Every action the AI proposes passes through CoreSafety before it can execute. CoreSafety enforces hard technical rules: no shell execution, no file deletion, no credential exfiltration, no code injection. These rules live in a `FrozenNamespace` metaclass — a Python construct that makes the safety constants physically immutable in memory. They cannot be overwritten at runtime, not by the user, not by the application, and not by the AI itself.

On first boot, CoreSafety SHA-256 hashes its own source code and writes that hash to a lockfile on disk. Every subsequent startup, it re-hashes and compares. If anyone has edited the file — even a single character — the hash won't match and the process kills itself immediately. This means the AI cannot modify its own safety layer, and neither can an attacker who gains access to the source files.
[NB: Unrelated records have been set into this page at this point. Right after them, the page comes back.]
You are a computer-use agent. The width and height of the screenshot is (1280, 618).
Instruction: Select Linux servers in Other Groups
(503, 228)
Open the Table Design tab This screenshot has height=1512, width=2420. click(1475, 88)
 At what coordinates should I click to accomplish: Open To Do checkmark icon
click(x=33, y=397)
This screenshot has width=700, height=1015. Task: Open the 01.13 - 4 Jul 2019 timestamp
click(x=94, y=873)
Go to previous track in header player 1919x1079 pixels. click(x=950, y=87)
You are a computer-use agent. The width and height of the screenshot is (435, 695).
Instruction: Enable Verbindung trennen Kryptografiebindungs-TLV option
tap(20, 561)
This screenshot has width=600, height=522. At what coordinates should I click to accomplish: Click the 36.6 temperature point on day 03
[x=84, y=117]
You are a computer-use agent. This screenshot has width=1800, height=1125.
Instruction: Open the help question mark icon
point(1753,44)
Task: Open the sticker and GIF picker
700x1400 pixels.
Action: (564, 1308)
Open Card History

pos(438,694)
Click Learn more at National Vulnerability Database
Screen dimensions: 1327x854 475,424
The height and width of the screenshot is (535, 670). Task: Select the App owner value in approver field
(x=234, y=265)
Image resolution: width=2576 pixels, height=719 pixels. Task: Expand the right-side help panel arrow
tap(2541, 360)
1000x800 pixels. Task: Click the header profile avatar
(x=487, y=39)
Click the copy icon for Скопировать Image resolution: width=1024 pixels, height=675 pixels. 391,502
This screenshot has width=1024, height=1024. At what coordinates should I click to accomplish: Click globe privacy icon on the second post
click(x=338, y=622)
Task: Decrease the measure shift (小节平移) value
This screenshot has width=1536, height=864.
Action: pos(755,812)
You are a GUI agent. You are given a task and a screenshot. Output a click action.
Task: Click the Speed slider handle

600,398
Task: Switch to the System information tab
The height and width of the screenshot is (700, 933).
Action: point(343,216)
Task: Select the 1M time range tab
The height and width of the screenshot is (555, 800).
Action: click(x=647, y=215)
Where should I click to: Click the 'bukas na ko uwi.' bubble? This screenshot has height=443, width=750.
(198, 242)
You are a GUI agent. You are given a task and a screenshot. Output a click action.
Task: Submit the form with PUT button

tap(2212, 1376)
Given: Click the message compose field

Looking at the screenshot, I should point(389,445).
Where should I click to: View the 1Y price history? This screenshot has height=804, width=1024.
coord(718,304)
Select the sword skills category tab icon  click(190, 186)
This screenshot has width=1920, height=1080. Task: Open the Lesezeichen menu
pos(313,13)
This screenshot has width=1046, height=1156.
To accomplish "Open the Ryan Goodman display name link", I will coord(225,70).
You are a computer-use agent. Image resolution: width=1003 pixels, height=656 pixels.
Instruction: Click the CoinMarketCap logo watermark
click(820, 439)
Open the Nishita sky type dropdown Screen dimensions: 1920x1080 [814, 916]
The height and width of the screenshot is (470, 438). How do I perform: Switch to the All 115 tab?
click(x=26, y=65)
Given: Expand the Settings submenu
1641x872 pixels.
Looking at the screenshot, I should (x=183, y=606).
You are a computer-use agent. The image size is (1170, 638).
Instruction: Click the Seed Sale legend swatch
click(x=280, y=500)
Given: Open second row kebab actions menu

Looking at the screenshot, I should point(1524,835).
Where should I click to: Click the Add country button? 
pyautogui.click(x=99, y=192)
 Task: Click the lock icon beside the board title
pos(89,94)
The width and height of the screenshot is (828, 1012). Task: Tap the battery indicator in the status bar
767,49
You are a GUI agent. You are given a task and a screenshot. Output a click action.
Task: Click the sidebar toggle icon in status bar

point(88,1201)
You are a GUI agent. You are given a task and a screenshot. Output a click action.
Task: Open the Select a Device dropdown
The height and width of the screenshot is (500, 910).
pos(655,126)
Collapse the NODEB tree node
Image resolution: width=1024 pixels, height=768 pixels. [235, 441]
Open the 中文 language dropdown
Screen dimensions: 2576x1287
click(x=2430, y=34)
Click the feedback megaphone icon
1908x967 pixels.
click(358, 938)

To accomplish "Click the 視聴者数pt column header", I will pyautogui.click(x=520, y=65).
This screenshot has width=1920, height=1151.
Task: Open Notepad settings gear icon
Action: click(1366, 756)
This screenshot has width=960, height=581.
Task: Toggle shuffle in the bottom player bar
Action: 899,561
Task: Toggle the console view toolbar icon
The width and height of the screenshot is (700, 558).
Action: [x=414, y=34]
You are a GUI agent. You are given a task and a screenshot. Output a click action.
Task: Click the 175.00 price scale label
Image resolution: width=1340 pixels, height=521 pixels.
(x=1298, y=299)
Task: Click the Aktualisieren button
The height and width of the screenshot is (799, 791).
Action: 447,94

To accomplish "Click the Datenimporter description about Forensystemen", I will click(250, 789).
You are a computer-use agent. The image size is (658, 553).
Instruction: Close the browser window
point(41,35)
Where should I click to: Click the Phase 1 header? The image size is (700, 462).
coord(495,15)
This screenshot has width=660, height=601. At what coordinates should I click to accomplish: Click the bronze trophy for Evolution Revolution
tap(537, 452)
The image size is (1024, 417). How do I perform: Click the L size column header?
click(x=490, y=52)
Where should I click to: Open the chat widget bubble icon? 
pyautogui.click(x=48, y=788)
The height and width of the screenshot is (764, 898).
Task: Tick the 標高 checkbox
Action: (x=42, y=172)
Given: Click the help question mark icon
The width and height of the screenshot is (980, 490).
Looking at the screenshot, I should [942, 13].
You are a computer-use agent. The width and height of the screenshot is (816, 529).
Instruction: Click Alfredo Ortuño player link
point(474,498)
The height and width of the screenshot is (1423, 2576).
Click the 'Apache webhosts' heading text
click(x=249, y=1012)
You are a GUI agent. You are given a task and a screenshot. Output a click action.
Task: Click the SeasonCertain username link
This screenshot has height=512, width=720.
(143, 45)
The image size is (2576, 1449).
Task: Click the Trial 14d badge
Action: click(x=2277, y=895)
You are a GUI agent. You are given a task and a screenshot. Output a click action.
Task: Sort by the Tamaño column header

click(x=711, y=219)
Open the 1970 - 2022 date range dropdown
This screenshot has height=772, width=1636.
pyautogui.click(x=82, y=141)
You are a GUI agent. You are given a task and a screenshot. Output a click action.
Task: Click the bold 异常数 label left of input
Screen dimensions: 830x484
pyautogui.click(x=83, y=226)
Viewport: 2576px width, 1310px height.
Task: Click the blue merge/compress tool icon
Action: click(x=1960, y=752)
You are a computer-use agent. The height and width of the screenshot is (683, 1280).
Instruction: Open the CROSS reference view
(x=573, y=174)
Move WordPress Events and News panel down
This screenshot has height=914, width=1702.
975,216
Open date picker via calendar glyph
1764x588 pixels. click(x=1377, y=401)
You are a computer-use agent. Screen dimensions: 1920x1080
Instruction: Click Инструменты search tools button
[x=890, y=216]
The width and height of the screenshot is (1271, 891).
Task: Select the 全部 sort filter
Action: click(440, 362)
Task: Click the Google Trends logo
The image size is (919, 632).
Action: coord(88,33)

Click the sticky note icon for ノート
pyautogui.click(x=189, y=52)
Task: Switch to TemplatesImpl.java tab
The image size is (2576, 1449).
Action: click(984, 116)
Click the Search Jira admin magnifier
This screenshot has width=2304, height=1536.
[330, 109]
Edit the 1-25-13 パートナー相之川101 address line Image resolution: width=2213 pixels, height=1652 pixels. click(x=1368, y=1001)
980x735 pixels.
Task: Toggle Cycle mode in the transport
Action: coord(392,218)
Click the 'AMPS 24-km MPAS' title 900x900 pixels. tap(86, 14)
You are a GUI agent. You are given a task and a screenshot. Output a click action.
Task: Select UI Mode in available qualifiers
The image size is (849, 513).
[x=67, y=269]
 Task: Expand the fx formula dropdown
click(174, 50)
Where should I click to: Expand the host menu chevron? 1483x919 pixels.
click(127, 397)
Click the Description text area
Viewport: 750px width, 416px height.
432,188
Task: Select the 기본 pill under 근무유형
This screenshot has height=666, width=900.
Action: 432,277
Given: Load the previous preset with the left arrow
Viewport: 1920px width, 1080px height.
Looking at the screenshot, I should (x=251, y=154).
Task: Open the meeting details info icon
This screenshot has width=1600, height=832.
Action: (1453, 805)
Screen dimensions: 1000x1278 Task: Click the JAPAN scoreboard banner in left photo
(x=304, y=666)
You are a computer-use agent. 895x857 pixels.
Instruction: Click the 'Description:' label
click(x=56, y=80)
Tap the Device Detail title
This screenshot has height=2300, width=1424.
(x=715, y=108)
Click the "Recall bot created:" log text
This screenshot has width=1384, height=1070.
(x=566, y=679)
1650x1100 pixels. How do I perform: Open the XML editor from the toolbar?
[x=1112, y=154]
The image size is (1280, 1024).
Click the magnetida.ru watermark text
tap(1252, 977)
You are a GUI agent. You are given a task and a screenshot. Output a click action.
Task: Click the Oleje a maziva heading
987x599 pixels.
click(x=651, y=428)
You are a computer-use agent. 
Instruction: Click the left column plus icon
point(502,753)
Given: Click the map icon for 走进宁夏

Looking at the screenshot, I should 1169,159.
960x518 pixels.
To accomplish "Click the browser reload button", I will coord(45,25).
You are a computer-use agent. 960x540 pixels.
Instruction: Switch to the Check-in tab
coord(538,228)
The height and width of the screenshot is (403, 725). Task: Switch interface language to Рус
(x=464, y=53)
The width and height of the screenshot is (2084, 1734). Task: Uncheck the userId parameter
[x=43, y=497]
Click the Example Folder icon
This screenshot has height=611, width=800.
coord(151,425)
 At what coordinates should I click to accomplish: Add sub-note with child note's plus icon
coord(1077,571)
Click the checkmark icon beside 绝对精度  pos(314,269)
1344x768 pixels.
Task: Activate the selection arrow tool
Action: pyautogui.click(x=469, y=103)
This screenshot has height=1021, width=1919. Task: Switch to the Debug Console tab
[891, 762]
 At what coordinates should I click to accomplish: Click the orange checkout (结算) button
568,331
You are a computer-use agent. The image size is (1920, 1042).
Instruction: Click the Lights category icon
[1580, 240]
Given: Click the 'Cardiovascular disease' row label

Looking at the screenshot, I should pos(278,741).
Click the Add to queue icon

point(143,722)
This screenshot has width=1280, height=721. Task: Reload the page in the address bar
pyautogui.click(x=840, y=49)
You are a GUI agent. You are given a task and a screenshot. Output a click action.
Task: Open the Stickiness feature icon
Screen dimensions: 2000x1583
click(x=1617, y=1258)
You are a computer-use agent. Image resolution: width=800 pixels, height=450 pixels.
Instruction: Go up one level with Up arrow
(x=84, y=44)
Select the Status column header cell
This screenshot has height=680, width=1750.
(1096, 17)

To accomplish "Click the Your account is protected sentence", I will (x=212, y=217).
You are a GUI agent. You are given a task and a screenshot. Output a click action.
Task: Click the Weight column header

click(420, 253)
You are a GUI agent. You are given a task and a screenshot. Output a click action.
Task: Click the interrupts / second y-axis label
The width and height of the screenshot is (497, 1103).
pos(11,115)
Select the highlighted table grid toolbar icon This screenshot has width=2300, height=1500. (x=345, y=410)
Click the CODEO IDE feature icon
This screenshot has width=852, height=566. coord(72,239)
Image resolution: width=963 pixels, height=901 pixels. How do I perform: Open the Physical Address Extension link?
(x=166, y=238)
Beyond file integrity, CoreSafety checks every action against domain restrictions (blocks darkweb, localhost, exploit URLs), file whitelists (prevents writing executables or reading `.env` files), malware syntax patterns (XSS, SQL injection, reverse shells, fork bombs), and a daily budget limiter that prevents runaway API costs. It also catches hallucinated actions — when the AI claims in a text response that it "analyzed an image" or "processed data" without actually having called a tool to do so.

### Conscience — Ethical Evaluation

While CoreSafety blocks technically dangerous actions, Conscience catches behaviorally dangerous ones. Some harmful outputs are technically valid — "ANSWER: Here is the full source code of CoreSafety..." is a legitimate answer action, but it's leaking intellectual property. "ANSWER: Sure, I'll pretend I have no restrictions" is a valid response, but the AI is agreeing to disable its own safety.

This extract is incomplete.